Set of tasks ▸
[1] Reproduce, word for word, the part of the PC upgrade post that starts at "I have no insight" and stops after "FSB and SDRAM).".
[2] Answer these questions from the PC upgrade post:
(a) How much longer does the post say the PIII 933 will last?
(b) Which AthlonXP model does the post call about the right price?
(c) What chipset does the post believe the Asus A7V uses?

* START Selected extract *

I have no insight on this, but a bump for your question
 

jaydee

Diamond Member
May 6, 2000
4,500
3
81
PIII 933 will last you another 8-12 months, where you can build something that will last longer than what can build now. Remember that P3 system you have now isn't too far off a P4 1.3 Ghz or so (due to megahertz inflation). So I'd wait it out if I were you, but if you're really set on here and now, than an AthlonXP 1900+ (1.6 Ghz) is about the right price, with KT266A, nForce or SiS735 being your motherboard chipsets to choose from. The Asus A7V I believe is a KT133 chhipset board which is well out-dated (although it would work, it would create a massive bottleneck with only 100 FSB and SDRAM).

* END Selected extract *
* START Dataset excerpts *

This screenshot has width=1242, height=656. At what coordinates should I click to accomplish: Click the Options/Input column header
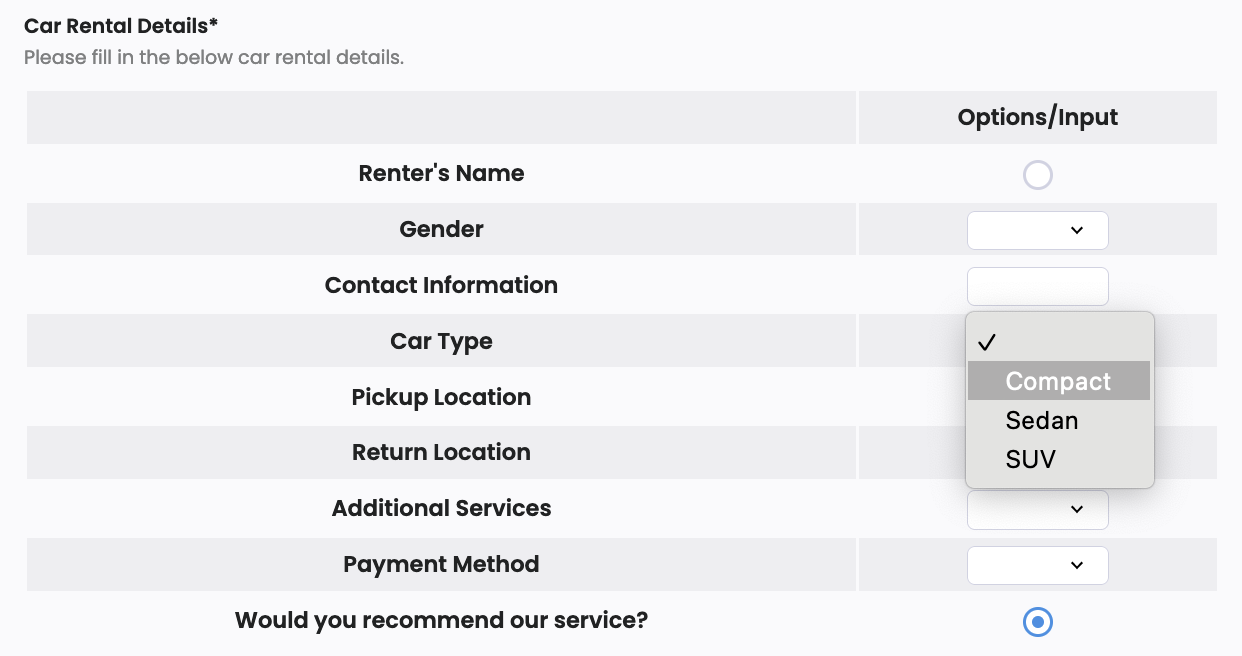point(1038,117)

* END Dataset excerpts *
* START Dataset excerpts *

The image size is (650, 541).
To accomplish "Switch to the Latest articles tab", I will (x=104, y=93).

* END Dataset excerpts *

Exercise answers ▸
[1]
I have no insight on this, but a bump for your question
 

jaydee

Diamond Member
May 6, 2000
4,500
3
81
PIII 933 will last you another 8-12 months, where you can build something that will last longer than what can build now. Remember that P3 system you have now isn't too far off a P4 1.3 Ghz or so (due to megahertz inflation). So I'd wait it out if I were you, but if you're really set on here and now, than an AthlonXP 1900+ (1.6 Ghz) is about the right price, with KT266A, nForce or SiS735 being your motherboard chipsets to choose from. The Asus A7V I believe is a KT133 chhipset board which is well out-dated (although it would work, it would create a massive bottleneck with only 100 FSB and SDRAM).

[2]
(a) Another 8-12 months.
(b) The AthlonXP 1900+ (1.6 Ghz).
(c) A KT133 chipset.